Shares of Docusign (DOCU 0.70%) jumped on Friday, finishing the day up 4.8% after climbing as much as 8.9% earlier in the session. The move came as the S&P 500 (^GSPC 0.26%) dropped 0.3% and the Nasdaq Composite (^IXIC 0.48%) was flat.
The software maker reported its Q2 earnings Thursday evening, beating expectations across the board and raising its outlook as artificial intelligence (AI) features gain traction.
Docusign delivers a clean beat
The company reported Q2 adjusted earnings per share of $0.92, beating analyst estimates. Sales jumped 9% year over year (YOY) to $800.6 million, while sales specifically from ads jumped 13% YOY.
Customer growth showed steady momentum, with the total number of customers increasing by 9% to exceed 1.7 million. Management raised guidance for the coming quarter, citing strength in its expanding AI capabilities.

Image source: Getty Images
CEO Allan Thygesen said of the performance, "Q2 was an outstanding quarter, with AI innovation launches and recent go-to-market changes leading to strong performance across the eSignature, CLM, and IAM businesses."

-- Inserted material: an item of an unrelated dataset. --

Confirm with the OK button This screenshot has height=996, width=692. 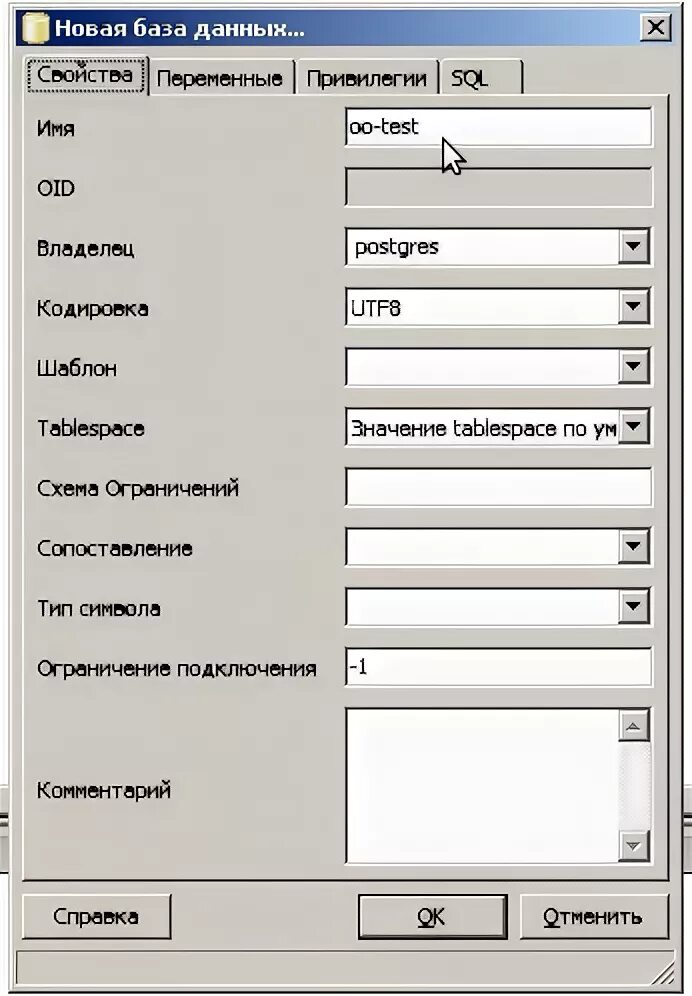(x=432, y=916)
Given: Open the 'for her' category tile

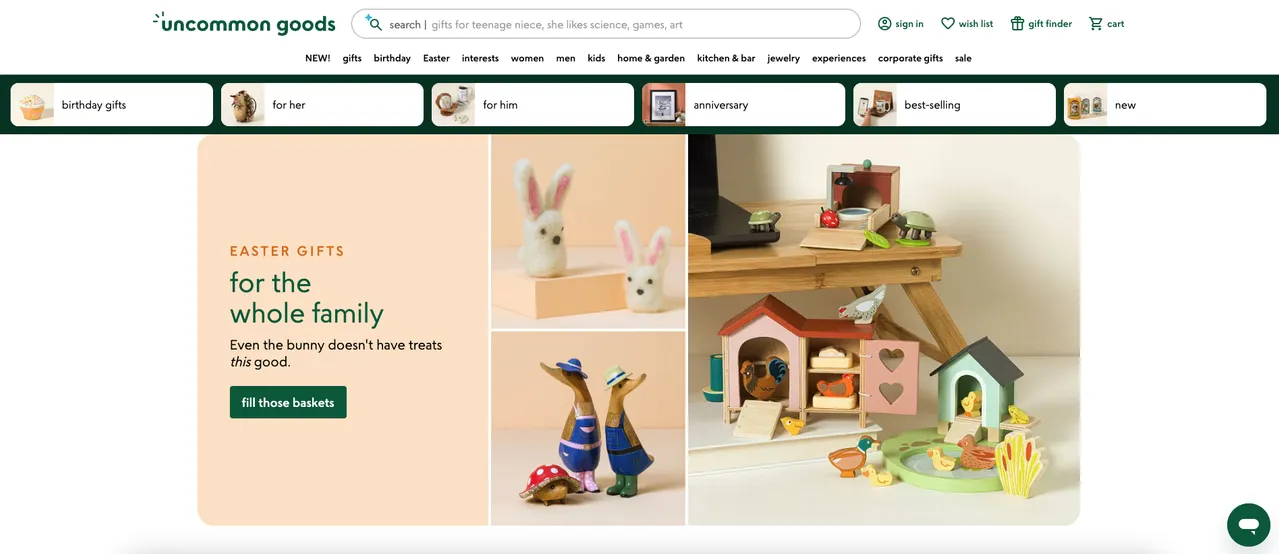Looking at the screenshot, I should [322, 105].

The company also repurchased more than $200 million of its stock and finished the quarter with a healthy balance sheet that includes more than $1 billion in cash and short-term investments.
DOCU looks solid
Docusign is executing well on its transition beyond simple e-signatures into broader agreement management and AI-powered contract analysis. The stock carries a very solid PEG ratio -- a handy valuation metric that combines P/E and growth rates -- of 0.4.
Docusign remains a mature software company in a competitive market, but I think it is positioning itself well and will continue to grow. It makes a nice addition to a well-diversified portfolio.